A chilling look at the Putin regime’s murderous suppression of its critics.

In 2017, observes Guardian foreign correspondent Harding (The Snowden Files: The Inside Story of the World’s Most Wanted Man, 2014, etc.), the Russian president will likely stand again for the office, and winning it—as he certainly will—will put him in the running to be the longest-serving ruler that nation has seen. Meanwhile, under his regime, Russia has “gone from a semi-democracy into something approaching a dictatorship.” No one has been more aware of that transformation than Russia’s journalists, one of whom, Alexander Litvinenko (1962-2006), had been assembling evidence of Putin’s links to Russian organized crime, combining to form a “mafia state.” Litvinenko was silenced by assassins who used polonium to poison him, the first such case in medical history. Litvinenko happened to be in London at the time, which means that the assassins had to enter a country with which Russia was not at war in order to conduct murder, making the case a matter of national security interest. However, Harding writes with mounting indignation, the British government steadily backed down in the face of Putin’s continued aggressions not just against his own citizens, but also in the Crimea. By the author’s account, British Prime Minister David Cameron effectively helped cover up what had by then become the well-known fact of official murder, determined not to harm trade interests.
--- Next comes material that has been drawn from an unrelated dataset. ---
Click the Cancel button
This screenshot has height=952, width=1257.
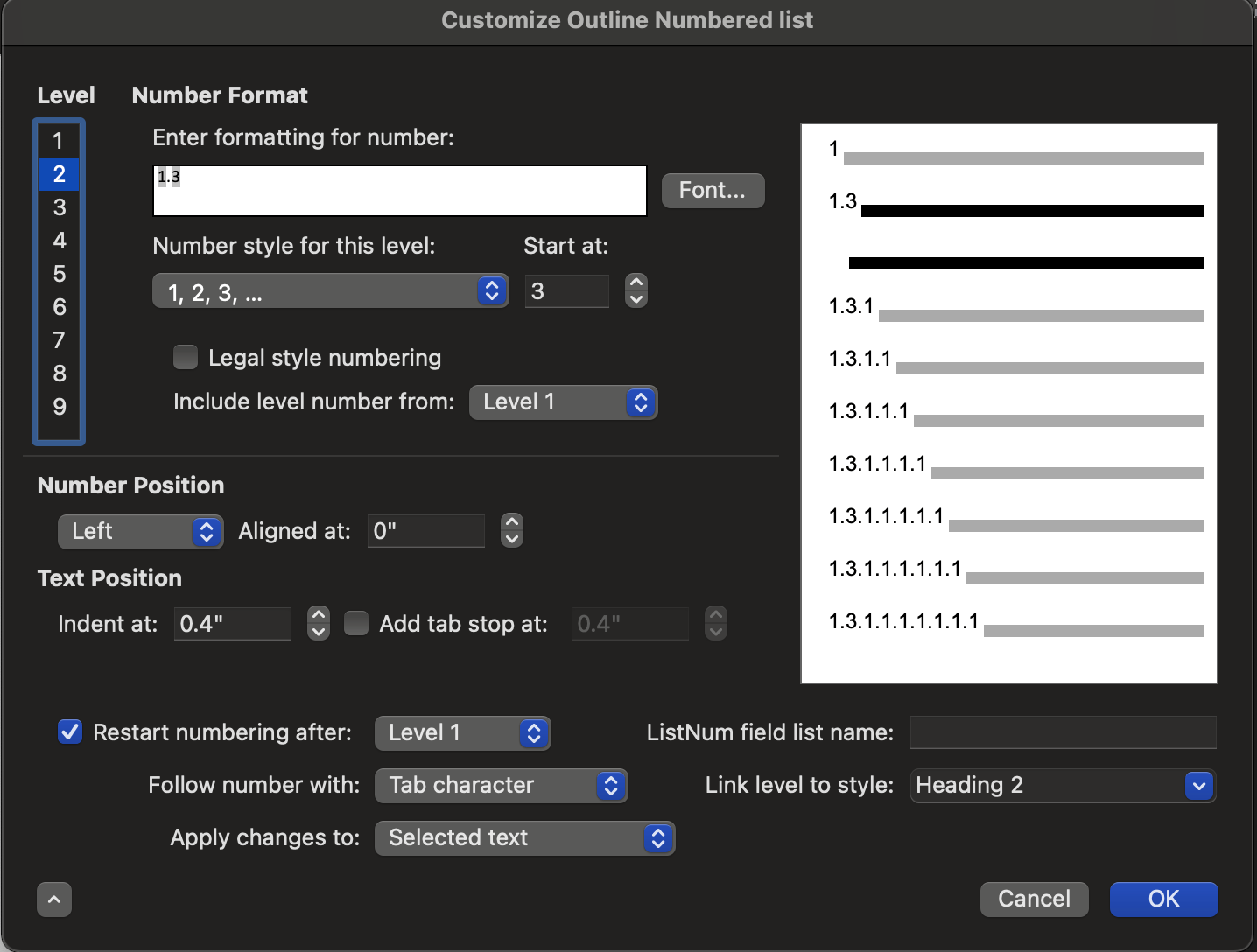point(1035,899)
The British government, said one observer, was worried about Putin’s ire, while British intelligence agents were worried about meeting Litvinenko’s fate; Putin was “concerned about being called a mafia boss.” In this fast-paced book, Harding, who was expelled from the Kremlin while serving as the Guardian’s Moscow bureau chief, covers all the bases while exposing the weakness and accommodationism of the now-departed British leadership.

Hard-hitting and timely given Russia’s continued sway in international politics as well as its documented influence over an incoming American administration that is also hostile to the press.